INPUT DATA Block Start

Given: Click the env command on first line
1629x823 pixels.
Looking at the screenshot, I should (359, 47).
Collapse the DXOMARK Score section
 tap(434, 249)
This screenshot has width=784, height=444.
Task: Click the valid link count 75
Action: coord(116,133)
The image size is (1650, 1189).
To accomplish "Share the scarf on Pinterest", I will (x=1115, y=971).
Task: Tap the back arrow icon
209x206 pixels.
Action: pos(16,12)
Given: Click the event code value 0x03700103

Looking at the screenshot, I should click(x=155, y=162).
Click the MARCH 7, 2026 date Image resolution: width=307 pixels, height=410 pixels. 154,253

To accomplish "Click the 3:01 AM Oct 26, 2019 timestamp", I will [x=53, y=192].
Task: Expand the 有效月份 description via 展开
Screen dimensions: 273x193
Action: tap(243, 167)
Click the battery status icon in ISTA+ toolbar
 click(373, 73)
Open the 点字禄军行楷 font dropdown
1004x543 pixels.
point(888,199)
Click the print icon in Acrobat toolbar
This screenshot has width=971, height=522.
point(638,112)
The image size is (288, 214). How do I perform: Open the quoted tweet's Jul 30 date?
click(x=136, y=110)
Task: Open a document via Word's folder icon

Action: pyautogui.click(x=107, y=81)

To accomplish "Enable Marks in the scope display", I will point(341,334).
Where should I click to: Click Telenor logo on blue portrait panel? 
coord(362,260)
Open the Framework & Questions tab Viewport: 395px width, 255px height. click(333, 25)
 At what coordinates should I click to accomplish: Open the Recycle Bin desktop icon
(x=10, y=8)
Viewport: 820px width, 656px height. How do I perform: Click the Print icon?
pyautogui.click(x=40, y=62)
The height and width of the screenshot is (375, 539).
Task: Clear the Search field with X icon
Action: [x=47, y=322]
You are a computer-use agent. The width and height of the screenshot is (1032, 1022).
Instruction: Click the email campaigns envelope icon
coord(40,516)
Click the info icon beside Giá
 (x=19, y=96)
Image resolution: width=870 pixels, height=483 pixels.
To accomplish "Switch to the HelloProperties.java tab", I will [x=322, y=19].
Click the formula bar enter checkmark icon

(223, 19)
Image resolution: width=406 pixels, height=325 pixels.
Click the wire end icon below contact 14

INPUT DATA Block End

Look above for the line holding "You are a computer-use". Print it and every line after it, exactly, through the line holding "Image resolution: width=406".

> TASK RESPONSE:
You are a computer-use agent. The width and height of the screenshot is (1032, 1022).
Instruction: Click the email campaigns envelope icon
coord(40,516)
Click the info icon beside Giá
 (x=19, y=96)
Image resolution: width=870 pixels, height=483 pixels.
To accomplish "Switch to the HelloProperties.java tab", I will [x=322, y=19].
Click the formula bar enter checkmark icon

(223, 19)
Image resolution: width=406 pixels, height=325 pixels.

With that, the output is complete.